Wednesday, August 7, 2013

Feynman

As all you do not currently know, I am a student of physics and astronomy and I am working on my Bachelor Degree in the subject. After the difficulty of my last quarter in the Spring, I decided that I would get a head start on my studies before the Fall quarter is to start. Among the courses on my schedule is a subject that tends to have many popular connotations that, at this point in my science career, I now know are erroneous. That subject is called "quantum mechanics".

By some strange free association, the first phrase that floated to my mind after the name of the course was "Feynman".

If you know a moderate amount of physics, the history of science, or great names of the 20th century, you would happen upon prolific physicist Richard Feynman. Now, we've all heard of Isaac Newton, Galileo, Copernicus and Einstein, but Feynman is a name that often isn't as readily spoken in many households. He was a brilliant, fun-loving, and critically-thinking mind who made vast improvements to the field of modern physics, won  the Nobel Prize and worked on the Manhattan Project with many the great names in science.

So who is Richard Feynman to me?

Well I've heard his name quite a lot in my years of studying physics but only until about four months ago did his name really mean anything. I went onto to audible.com and downloaded all of the Feynman Lectures on Physics. And to anyone who wants to know physics...I can't think of a better, more concise explanation of all of the fields up until that point in 1962.

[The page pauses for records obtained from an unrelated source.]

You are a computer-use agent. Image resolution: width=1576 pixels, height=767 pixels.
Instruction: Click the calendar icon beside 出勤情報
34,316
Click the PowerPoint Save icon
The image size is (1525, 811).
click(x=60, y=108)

Here is a great BBC documentary on him (I honestly haven't watched the whole thing but I watched the first half before bed last night):

Here are some great Feynman quotes:

"It doesn't seem to me that this fantastically marvelous universe, this tremendous range of time and space and different kinds of animals, and all the different planets, and all these atoms with all their motions, and so on, all this complicated thing can merely be a stage so that God can watch human beings struggle for good and evil — which is the view that religion has. The stage is too big for the drama."
Statement (1959), quoted by James Gleick in Genius: The Life and Science of Richard Feynman (1992)

"To those who do not know mathematics it is difficult to get across a real feeling as to the beauty, the deepest beauty, of nature ... If you want to learn about nature, to appreciate nature, it is necessary to understand the language that she speaks in."
The Character of Physical Law (1965) Ch. 2

"The worthwhile problems are the ones you can really solve or help solve, the ones you can really contribute something to. ... No problem is too small or too trivial if we can really do something about it."
Letter from Feynman to Koichi Mano (3 February 1966); published in Perfectly Reasonable Deviations from the Beaten Track : The Letters of Richard P. Feynman (2005)

Feynman is a good example of how to see the world like a child but to solve it's mysteries like a scientist.